[The input — start]

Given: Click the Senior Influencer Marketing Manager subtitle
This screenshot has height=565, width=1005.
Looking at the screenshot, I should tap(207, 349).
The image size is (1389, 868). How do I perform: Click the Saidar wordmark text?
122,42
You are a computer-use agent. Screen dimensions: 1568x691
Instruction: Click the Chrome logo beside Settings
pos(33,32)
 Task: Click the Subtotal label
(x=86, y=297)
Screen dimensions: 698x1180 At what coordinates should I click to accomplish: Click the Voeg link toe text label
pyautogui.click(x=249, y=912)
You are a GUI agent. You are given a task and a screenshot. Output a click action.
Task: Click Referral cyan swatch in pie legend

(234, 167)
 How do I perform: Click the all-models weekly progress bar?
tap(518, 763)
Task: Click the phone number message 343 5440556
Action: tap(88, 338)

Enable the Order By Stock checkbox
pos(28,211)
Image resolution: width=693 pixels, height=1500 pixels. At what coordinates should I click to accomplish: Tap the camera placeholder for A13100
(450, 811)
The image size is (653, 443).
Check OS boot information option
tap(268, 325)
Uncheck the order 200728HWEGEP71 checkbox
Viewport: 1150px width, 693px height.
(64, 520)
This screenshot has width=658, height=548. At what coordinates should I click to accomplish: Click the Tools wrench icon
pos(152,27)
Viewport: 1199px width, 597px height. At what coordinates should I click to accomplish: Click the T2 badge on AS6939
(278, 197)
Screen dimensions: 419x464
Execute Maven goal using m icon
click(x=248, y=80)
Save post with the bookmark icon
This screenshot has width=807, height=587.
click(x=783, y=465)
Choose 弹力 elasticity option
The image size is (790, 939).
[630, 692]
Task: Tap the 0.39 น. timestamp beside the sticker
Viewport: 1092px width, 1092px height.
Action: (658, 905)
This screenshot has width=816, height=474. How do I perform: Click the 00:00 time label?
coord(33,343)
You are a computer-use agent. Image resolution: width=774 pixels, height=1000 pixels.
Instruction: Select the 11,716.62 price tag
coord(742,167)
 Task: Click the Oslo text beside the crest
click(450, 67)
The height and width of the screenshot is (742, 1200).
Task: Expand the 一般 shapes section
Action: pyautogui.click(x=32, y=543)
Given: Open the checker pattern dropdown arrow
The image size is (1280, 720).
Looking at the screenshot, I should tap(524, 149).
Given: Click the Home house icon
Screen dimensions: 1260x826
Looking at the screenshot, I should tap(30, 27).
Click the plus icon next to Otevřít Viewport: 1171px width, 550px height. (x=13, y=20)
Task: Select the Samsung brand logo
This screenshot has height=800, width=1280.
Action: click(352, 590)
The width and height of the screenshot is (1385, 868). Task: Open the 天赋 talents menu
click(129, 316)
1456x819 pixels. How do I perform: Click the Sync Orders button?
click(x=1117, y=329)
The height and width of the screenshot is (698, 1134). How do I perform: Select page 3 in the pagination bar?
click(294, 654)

[The input — finish]

▸ **Exercise goal**:
When the line with "Screen dimensions: 698x1180" is reached in the data above, begin copying, and stop after the line with "Given: Click the Home house icon"; copy each line exactly, both ends included.

▸ **Expected answer**:
Screen dimensions: 698x1180 At what coordinates should I click to accomplish: Click the Voeg link toe text label
pyautogui.click(x=249, y=912)
You are a GUI agent. You are given a task and a screenshot. Output a click action.
Task: Click Referral cyan swatch in pie legend

(234, 167)
 How do I perform: Click the all-models weekly progress bar?
tap(518, 763)
Task: Click the phone number message 343 5440556
Action: tap(88, 338)

Enable the Order By Stock checkbox
pos(28,211)
Image resolution: width=693 pixels, height=1500 pixels. At what coordinates should I click to accomplish: Tap the camera placeholder for A13100
(450, 811)
The image size is (653, 443).
Check OS boot information option
tap(268, 325)
Uncheck the order 200728HWEGEP71 checkbox
Viewport: 1150px width, 693px height.
(64, 520)
This screenshot has width=658, height=548. At what coordinates should I click to accomplish: Click the Tools wrench icon
pos(152,27)
Viewport: 1199px width, 597px height. At what coordinates should I click to accomplish: Click the T2 badge on AS6939
(278, 197)
Screen dimensions: 419x464
Execute Maven goal using m icon
click(x=248, y=80)
Save post with the bookmark icon
This screenshot has width=807, height=587.
click(x=783, y=465)
Choose 弹力 elasticity option
The image size is (790, 939).
[630, 692]
Task: Tap the 0.39 น. timestamp beside the sticker
Viewport: 1092px width, 1092px height.
Action: (658, 905)
This screenshot has width=816, height=474. How do I perform: Click the 00:00 time label?
coord(33,343)
You are a computer-use agent. Image resolution: width=774 pixels, height=1000 pixels.
Instruction: Select the 11,716.62 price tag
coord(742,167)
 Task: Click the Oslo text beside the crest
click(450, 67)
The height and width of the screenshot is (742, 1200).
Task: Expand the 一般 shapes section
Action: pyautogui.click(x=32, y=543)
Given: Open the checker pattern dropdown arrow
The image size is (1280, 720).
Looking at the screenshot, I should tap(524, 149).
Given: Click the Home house icon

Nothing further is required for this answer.